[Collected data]
>>

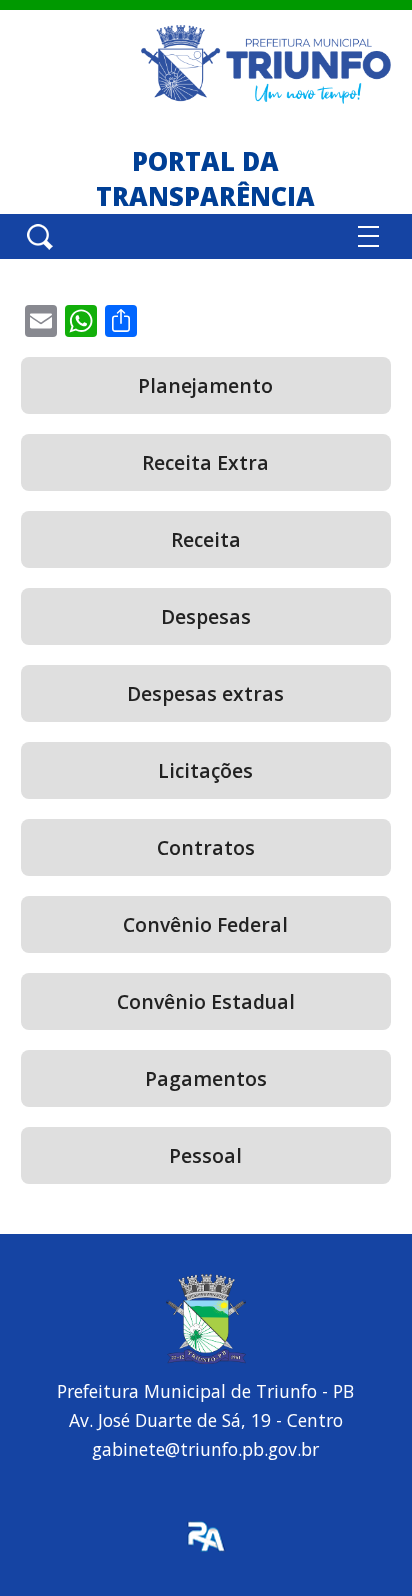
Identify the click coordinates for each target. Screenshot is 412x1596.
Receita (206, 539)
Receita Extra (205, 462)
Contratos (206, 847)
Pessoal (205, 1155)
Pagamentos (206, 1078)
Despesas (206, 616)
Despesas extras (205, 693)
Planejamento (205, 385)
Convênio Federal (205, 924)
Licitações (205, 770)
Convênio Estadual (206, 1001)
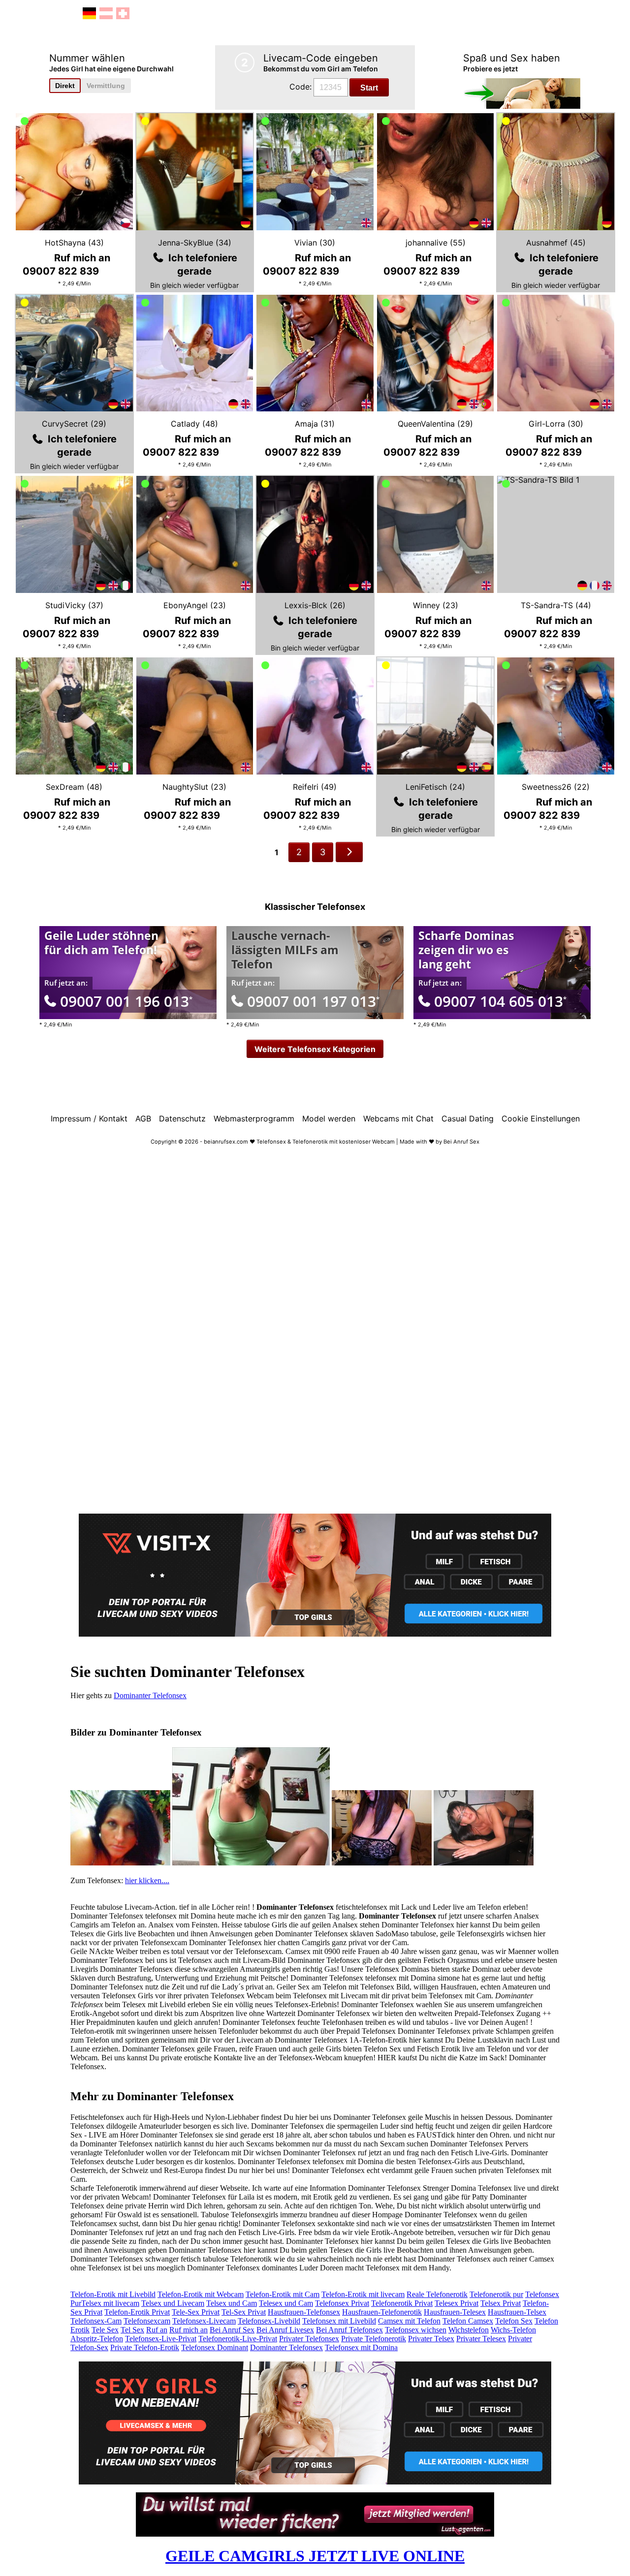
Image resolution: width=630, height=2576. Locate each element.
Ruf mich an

<<

WHAT YOU WILL DO » The records are to be returned verbatim. Skip any picture they contain.

EXERCISE RESPONSE »
Identify the click coordinates for each target. Screenshot is 412x1596.
Receita (206, 539)
Receita Extra (205, 462)
Contratos (206, 847)
Pessoal (205, 1155)
Pagamentos (206, 1078)
Despesas (206, 616)
Despesas extras (205, 693)
Planejamento (205, 385)
Convênio Federal (205, 924)
Licitações (205, 770)
Convênio Estadual (206, 1001)
Image resolution: width=630, height=2576. Locate each element.
Ruf mich an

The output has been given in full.